- [Assignment]:
Pull out every line below that contains the string "price", copying each one in full.

- [Supplied information]:
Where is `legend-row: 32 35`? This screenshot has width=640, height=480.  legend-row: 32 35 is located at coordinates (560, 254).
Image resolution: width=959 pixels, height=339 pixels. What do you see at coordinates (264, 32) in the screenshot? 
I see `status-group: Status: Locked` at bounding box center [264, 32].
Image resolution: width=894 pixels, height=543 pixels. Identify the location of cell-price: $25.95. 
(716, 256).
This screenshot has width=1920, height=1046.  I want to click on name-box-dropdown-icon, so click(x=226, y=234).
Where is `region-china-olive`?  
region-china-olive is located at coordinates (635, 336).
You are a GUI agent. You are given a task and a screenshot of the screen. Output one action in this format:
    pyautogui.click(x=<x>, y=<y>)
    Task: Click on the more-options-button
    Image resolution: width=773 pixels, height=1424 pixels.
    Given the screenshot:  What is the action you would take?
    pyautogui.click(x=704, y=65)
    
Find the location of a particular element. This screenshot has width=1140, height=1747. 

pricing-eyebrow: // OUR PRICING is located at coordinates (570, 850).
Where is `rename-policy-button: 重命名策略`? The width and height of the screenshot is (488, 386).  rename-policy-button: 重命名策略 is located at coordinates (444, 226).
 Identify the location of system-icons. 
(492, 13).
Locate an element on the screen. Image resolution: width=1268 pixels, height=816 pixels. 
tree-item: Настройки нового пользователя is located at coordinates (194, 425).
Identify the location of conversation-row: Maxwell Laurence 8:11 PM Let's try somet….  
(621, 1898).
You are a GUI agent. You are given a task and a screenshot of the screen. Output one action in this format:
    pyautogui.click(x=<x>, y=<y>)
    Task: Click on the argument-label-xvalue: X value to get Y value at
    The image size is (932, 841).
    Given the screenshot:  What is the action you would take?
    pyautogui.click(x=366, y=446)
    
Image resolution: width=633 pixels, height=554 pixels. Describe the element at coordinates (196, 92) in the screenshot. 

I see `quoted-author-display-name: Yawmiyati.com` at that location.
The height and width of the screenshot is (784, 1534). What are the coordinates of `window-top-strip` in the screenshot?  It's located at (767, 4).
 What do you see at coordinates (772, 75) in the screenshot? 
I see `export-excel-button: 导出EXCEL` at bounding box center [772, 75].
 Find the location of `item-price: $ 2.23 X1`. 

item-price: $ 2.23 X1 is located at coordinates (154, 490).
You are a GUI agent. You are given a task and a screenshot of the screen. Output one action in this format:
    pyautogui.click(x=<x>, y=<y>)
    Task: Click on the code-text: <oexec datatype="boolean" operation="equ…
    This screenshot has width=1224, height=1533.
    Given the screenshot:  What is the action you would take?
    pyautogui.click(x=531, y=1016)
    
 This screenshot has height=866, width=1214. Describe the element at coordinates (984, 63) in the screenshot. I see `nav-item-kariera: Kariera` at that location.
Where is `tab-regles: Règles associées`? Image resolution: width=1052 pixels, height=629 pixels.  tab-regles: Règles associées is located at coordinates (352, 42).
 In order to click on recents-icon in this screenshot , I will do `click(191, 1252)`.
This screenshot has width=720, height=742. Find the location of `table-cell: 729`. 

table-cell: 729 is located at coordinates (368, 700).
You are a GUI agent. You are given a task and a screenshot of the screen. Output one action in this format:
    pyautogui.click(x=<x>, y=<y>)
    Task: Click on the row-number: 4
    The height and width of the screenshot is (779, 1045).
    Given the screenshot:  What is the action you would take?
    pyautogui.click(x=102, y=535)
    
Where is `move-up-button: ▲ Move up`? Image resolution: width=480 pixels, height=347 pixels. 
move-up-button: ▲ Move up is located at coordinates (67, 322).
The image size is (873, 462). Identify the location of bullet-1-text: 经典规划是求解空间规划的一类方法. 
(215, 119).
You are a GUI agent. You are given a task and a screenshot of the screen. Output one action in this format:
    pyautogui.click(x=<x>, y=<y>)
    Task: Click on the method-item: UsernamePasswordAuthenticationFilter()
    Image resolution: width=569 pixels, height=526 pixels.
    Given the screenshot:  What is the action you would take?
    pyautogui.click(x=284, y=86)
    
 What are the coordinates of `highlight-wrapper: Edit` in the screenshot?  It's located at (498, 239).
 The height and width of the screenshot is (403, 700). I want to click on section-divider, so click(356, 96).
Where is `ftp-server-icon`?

- [Solution to the problem]:
Image resolution: width=894 pixels, height=543 pixels. Identify the location of cell-price: $25.95. 
 Find the location of `item-price: $ 2.23 X1`. 
item-price: $ 2.23 X1 is located at coordinates (154, 490).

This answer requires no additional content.